• [YOUR TASK]: For every line of the material below, check for the string "открытые" and return the line if it is there.

-- DATASET RECORDS follows --

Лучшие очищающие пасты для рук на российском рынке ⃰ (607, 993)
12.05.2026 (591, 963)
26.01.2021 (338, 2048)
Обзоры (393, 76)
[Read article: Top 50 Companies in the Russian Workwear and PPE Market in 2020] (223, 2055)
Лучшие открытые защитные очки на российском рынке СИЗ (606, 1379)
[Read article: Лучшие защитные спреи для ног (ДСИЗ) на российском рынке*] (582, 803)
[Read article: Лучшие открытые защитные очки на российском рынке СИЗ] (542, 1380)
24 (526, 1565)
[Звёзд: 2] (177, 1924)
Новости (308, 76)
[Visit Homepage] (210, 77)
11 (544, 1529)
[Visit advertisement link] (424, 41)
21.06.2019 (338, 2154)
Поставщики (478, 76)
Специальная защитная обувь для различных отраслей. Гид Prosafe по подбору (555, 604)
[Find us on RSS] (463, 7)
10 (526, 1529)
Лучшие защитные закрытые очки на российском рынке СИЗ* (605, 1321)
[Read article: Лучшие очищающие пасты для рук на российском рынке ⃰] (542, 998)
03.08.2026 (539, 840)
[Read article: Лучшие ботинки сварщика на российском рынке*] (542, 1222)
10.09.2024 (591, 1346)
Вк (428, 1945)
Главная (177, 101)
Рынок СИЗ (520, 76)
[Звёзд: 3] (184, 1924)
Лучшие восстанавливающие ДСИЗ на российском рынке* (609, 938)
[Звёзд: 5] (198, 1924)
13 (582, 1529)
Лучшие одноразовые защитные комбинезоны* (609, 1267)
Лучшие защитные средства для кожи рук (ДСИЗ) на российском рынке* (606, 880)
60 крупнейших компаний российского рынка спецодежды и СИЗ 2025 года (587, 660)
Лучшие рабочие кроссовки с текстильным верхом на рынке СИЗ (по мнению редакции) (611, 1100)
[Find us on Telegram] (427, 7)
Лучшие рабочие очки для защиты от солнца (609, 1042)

-- DATASET RECORDS concluded --

• [TASK RESPONSE]:
Лучшие открытые защитные очки на российском рынке СИЗ (606, 1379)
[Read article: Лучшие открытые защитные очки на российском рынке СИЗ] (542, 1380)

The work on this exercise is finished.